TASK BRIEF: Leave out every picture, and output exactly the lines from the line containing "The image size is (1568, 689)." through the last line of the data.

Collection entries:
##########

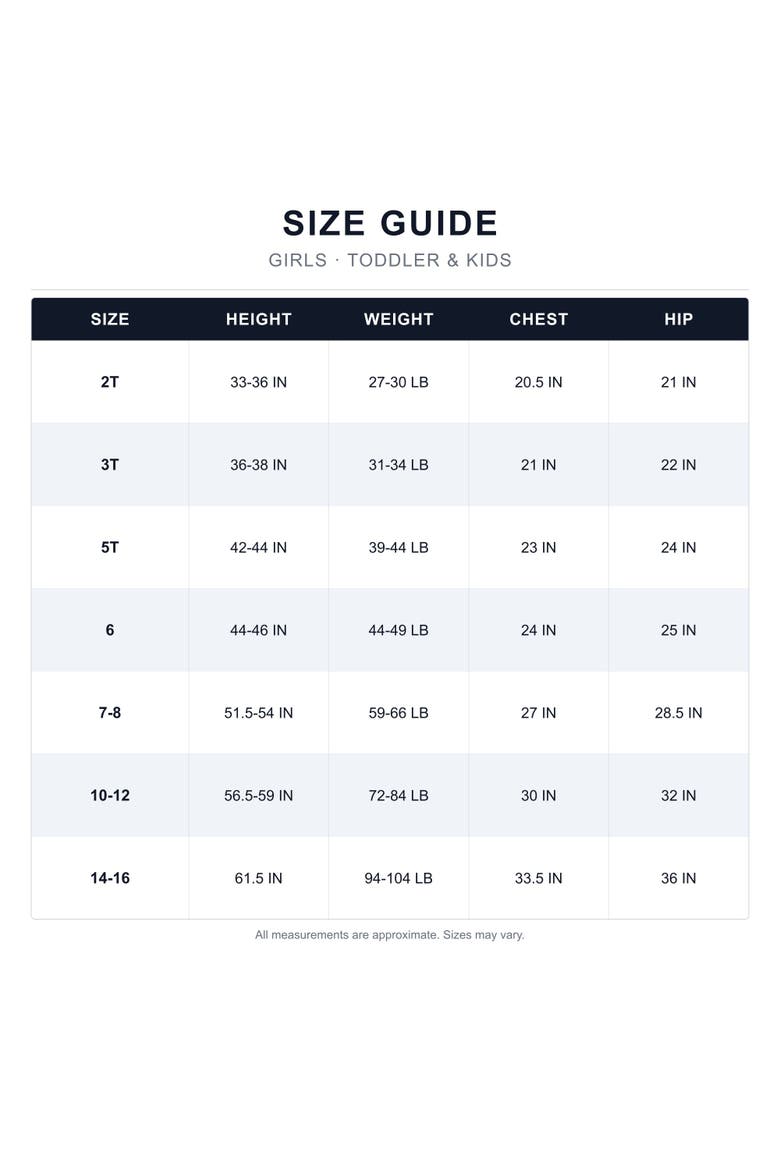
Task: Select the 3T size row label
Action: click(110, 465)
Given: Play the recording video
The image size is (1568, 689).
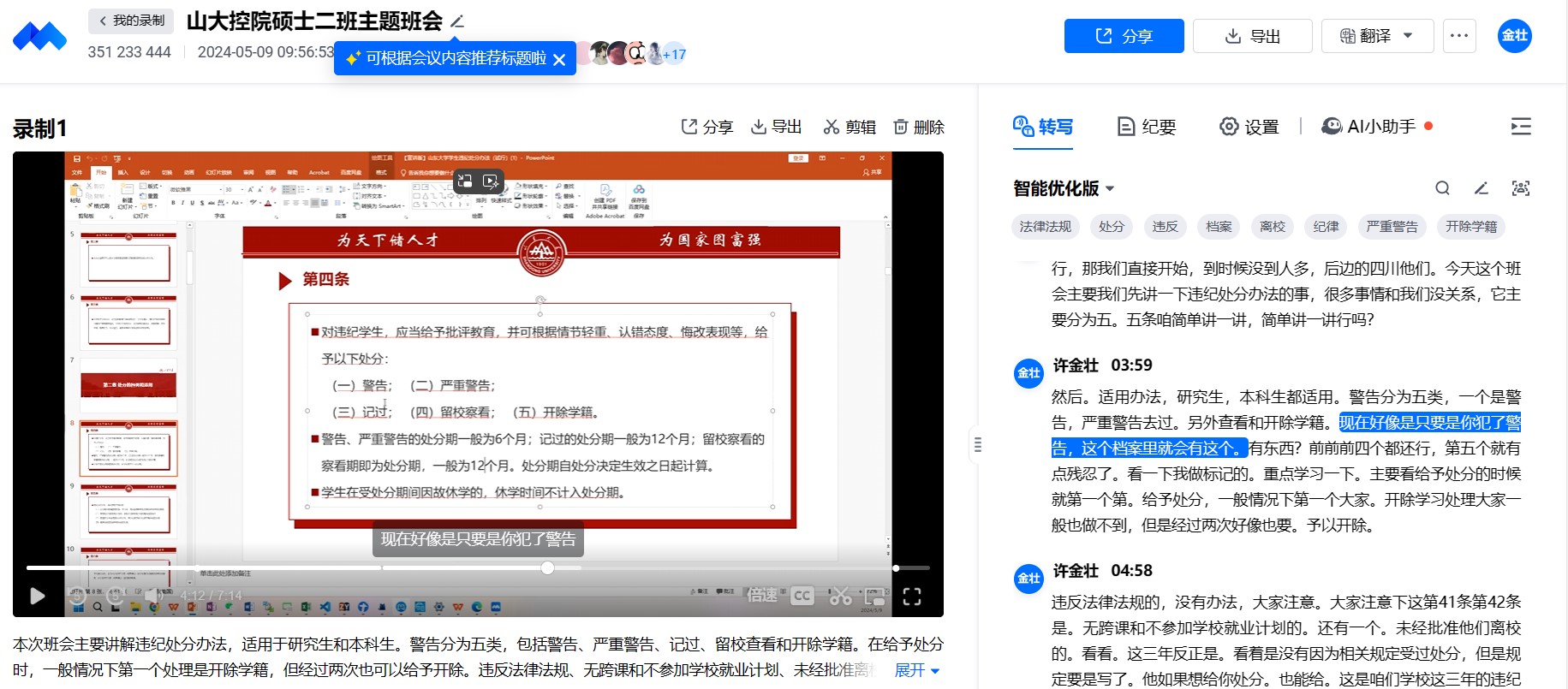Looking at the screenshot, I should (x=38, y=596).
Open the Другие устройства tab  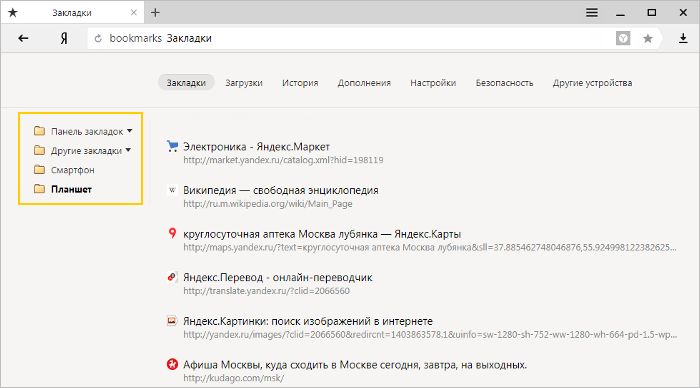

##########

REPLY:
The image size is (1568, 689).
Looking at the screenshot, I should (x=38, y=596).
Open the Другие устройства tab  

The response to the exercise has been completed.